Source: http://ca.findacase.com/research/wfrmDocViewer.aspx/xq/fac.20121210_0009128.CA.htm/qx
Timestamp: 2017-02-24 17:38:22
Document Index: 489156787

Matched Legal Cases: ['§ 91', '§ 860', '§ 66014', '§ 860', '§ 91', '§ 14']

| Summit Media LLC v. City of Los Angeles
Summit Media LLC v. City of Los Angeles
SUMMIT MEDIA LLC, PLAINTIFF AND APPELLANT,v.CITY OF LOS ANGELES, DEFENDANT, CROSS-DEFENDANT AND RESPONDENT; CBS OUTDOOR INC. ET AL., REAL PARTIES IN INTEREST, CROSS-COMPLAINANTS AND APPELLANTS.
APPEAL from a judgment of the Superior Court for the County of Los Angeles. Terry A. Green, Judge. (Los Angeles County Super. Ct. No. BS 116611)
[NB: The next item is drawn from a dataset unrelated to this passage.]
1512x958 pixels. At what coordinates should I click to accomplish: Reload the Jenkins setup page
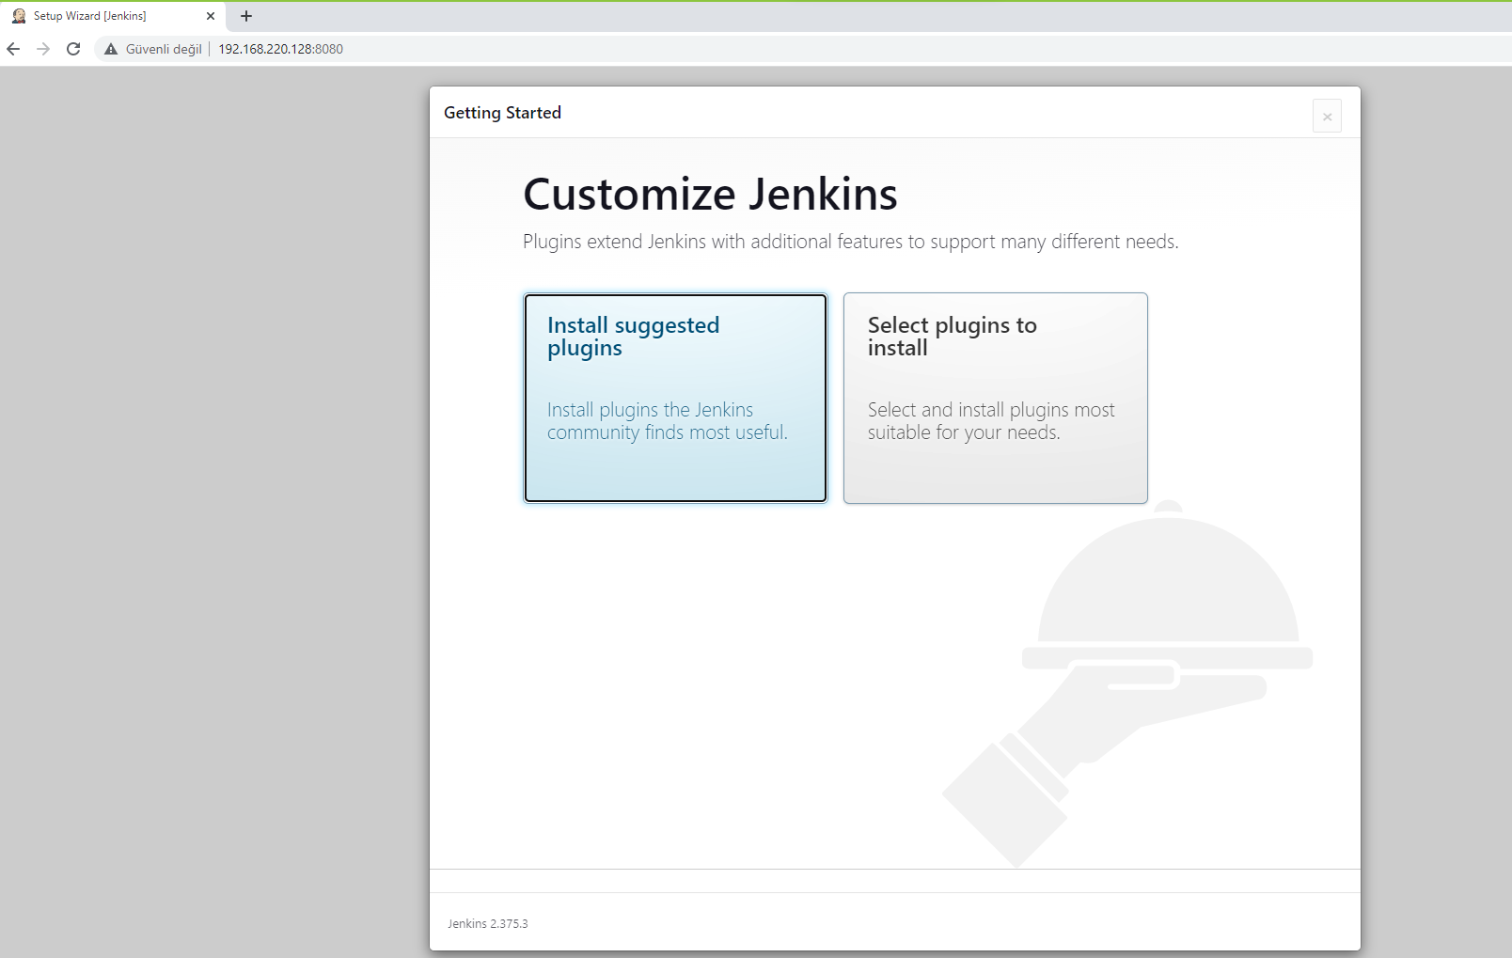pos(73,49)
This is a dispute among several outdoor advertising companies and the City of Los Angeles over certain billboards with digital displays, and over the city's authority to settle with two of those companies on terms that permitted them to digitize many of their existing billboards, even though a municipal ordinance expressly prohibited "alterations or enlargements" of such signs. A third company filed this suit for a writ of mandate ordering the city to set aside the settlement agreement and withdraw all permits issued under it. The trial court found the settlement agreement was illegal and void, because it allowed the alteration of billboards in violation of municipal ordinances. But the trial court declined to revoke permits that had been issued pursuant to the agreement, concluding permit revocation was an administrative issue for determination on an individual basis.
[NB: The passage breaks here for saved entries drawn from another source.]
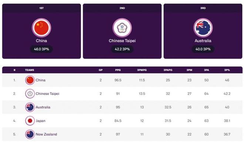This screenshot has height=142, width=244.
Task: Select Japan flag icon in table row
Action: (x=30, y=121)
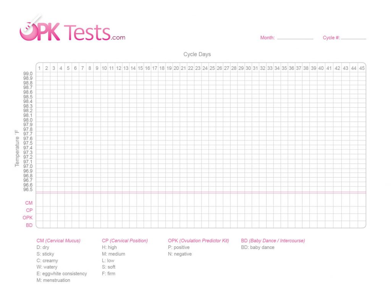Click the 98.0 temperature row label
The width and height of the screenshot is (391, 302).
28,120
We affirm the trial court's order finding the settlement agreement void, but conclude the court also must order revocation of all digital conversion permits granted under the illegal settlement agreement.
In August 2008, Summit Media LLC (plaintiff) sought a writ of mandate ordering defendant City of Los Angeles to set aside a settlement agreement between the city, on the one hand, and CBS Outdoor Inc. and Clear Channel Outdoor, Inc. (real parties in interest), on the other. Plaintiff and real parties are companies engaged in the outdoor advertising business in the city. All of them own and maintain numerous "off-site signs"--billboards in locations other than at a property owner's business. Plaintiff contended the city's entry into the settlement agreement with real parties (its competitors) was an invalid, illegal and ultra vires act, and that all permits and authorizations the city had issued pursuant to the settlement should be revoked.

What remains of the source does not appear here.